The first step is to learn more about the different learning styles. There are many websites online that describe the three main styles of learning. They include:

  • Auditory: This encompasses children that learn and memorize things by listening to them being spoken. By repeating the information themselves, it becomes solidified in their memory. These kids are great at memorizing songs, poems, and other spoken material.
  • Kinesthetic/Tactile: Children who are tactile learners must manipulate the problem themselves in order to come up with a solution. These kids are science fair project winners, and thrive on doing experiments. When they see the information being used in a practical setting, they can remember how the information is used.
  • Visual: Visual learners must see the information, and write it down themselves in order to store it in their memory. Whether this means seeing a sentence structure mapped out or solving a math problem on the chalk board, a visual is required in order to comprehend the information. These learners learn best by taking notes, watching videos, and reading.

2. Observe

Now that you are aware of the different learning styles and what each of them entails, you need to determine which style best fits your child. Keep in mind that your child may exhibit a few different learning styles, and is not limited to learning in just one dimension. Here are a few things to watch for when looking for your child’s learning style:

  • Find your child’s interests. Kids that enjoy watching movies or writing poetry may be visual learners. Those that love to listen to music and dance may be auditory learners. If you child is into physical movement and sports, then they may be tactile learners.
  • Watch to see how your child prefers to express themselves. While visual learners have dramatic facial expressions, auditory learners may use words to project their feelings. Tactile learners will often use body language to get their point across.
  • Notice how your child tends to solve their problems. Tactile learners will find a hands-on solution. When faced with a problem, visual learners will look around for a possible solution. Auditory learners, on the other hand, will want to discuss the potential solutions before making a decision on which one to choose.

3. Schooling Methods

Whether you are deciding on a good school curriculum for your child, or you simply want to supplement your child’s education at home, knowing the learning style of your child can help you to decide where to start. If you child is a kinesthetic learner, they may be better off being placed in a Montessori School. Their practices include hands-on, real-world experiences. Traditional schooling is adequate for visual and auditory learners.

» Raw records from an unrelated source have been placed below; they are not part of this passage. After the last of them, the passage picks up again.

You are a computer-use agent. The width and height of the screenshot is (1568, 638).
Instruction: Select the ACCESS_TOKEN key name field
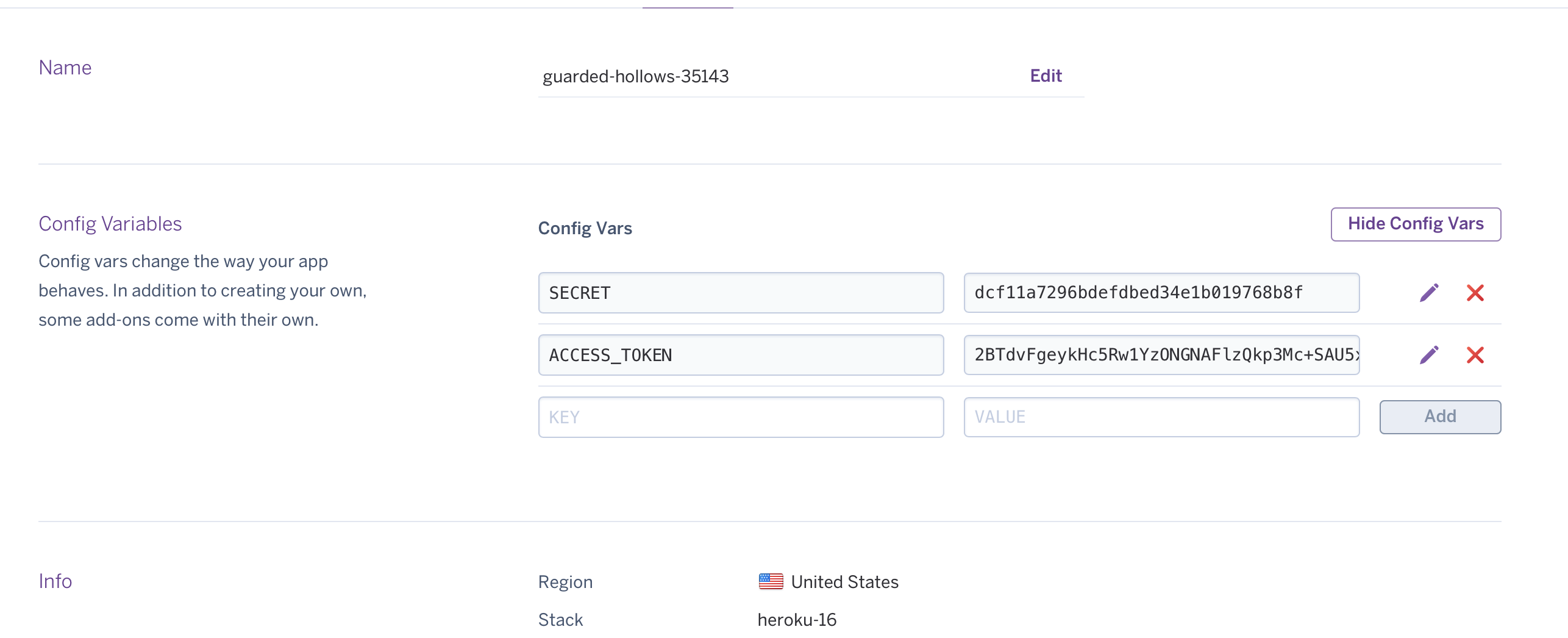tap(741, 355)
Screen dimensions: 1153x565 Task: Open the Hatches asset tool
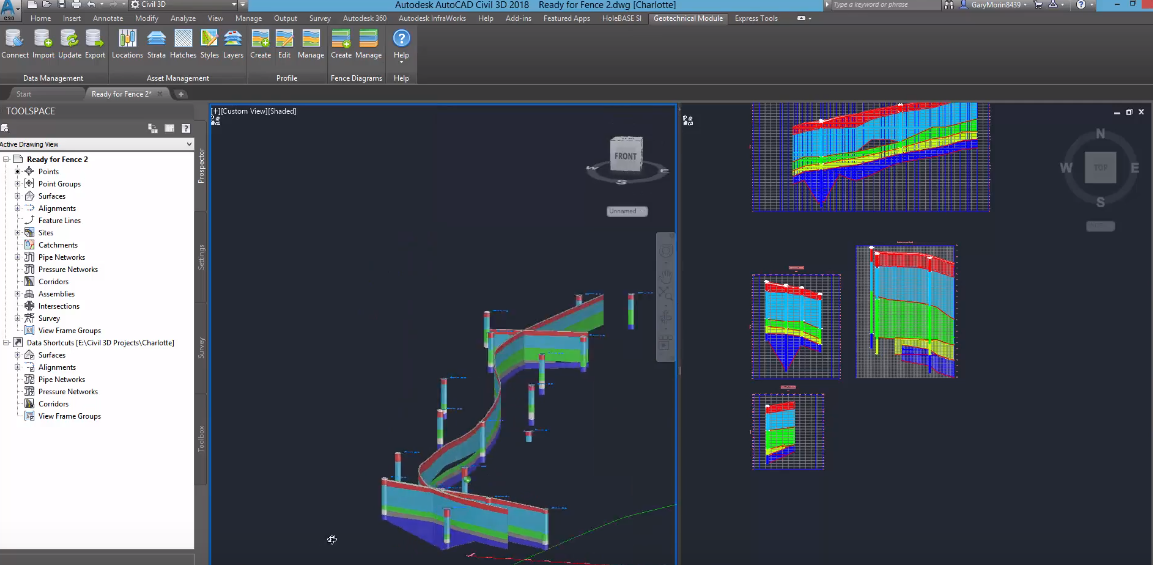[183, 40]
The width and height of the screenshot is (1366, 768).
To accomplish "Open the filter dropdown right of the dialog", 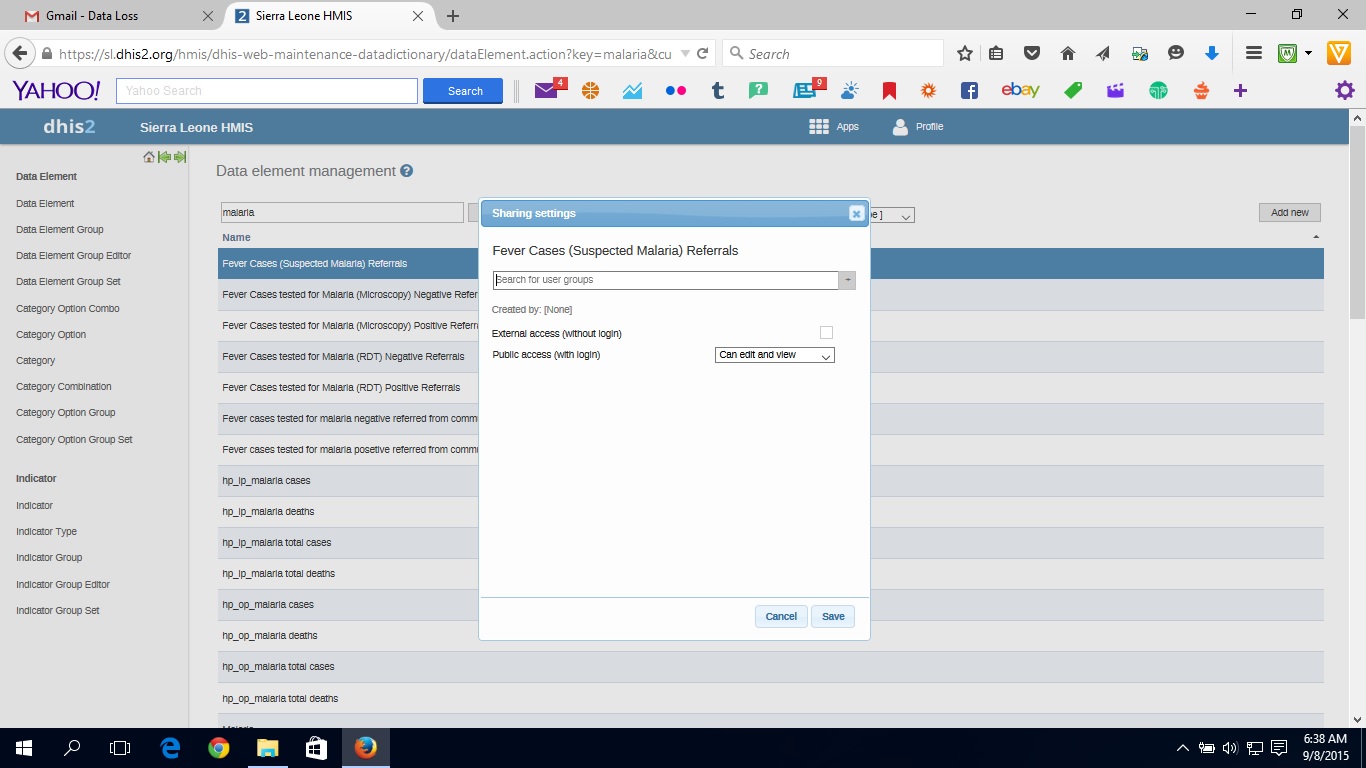I will 904,216.
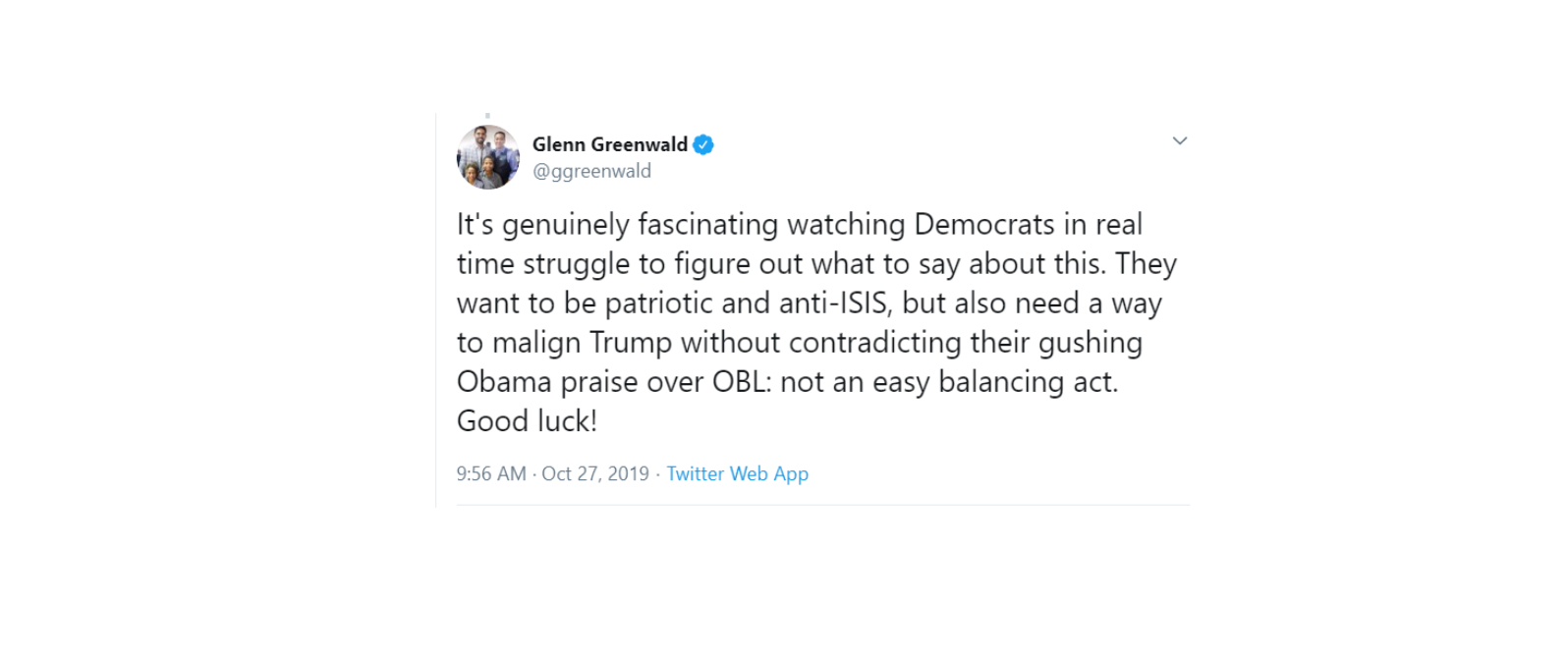Screen dimensions: 1568x660
Task: Click the abbreviation OBL in the tweet
Action: point(741,382)
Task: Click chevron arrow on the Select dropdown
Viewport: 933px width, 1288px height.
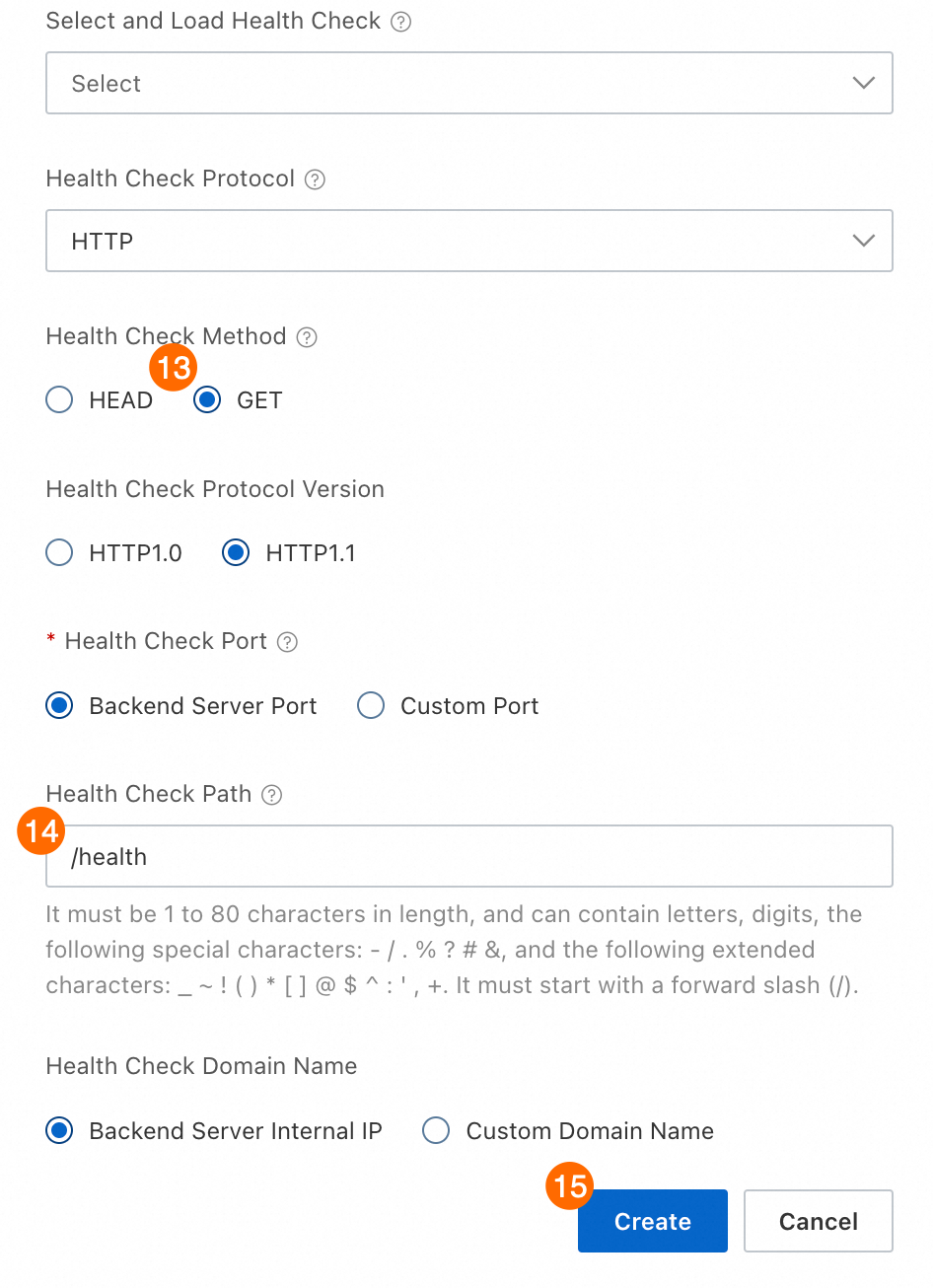Action: click(x=863, y=83)
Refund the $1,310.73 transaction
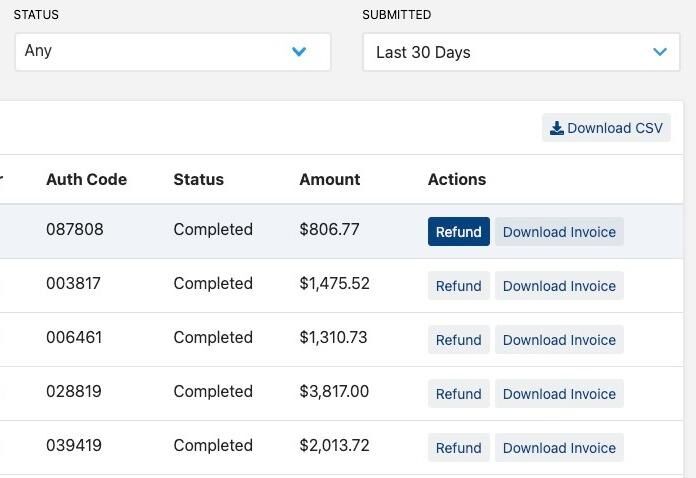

4. Create Customized Activities

When strategizing lesson plans for your child, think of something that will involve their particular learning style. For instance, if your child is a visual learner, you may want to help them create a poster involving the subject matter, or write an article about it. Auditory learners might love reading aloud, singing, answering questions, and having a conversation discussing the topic at hand. Tactile learners will want to use their bodies by dancing, or being involved in a hands-on project or experiment. Whichever way your child learns, you can customize the perfect opportunity for them to grow.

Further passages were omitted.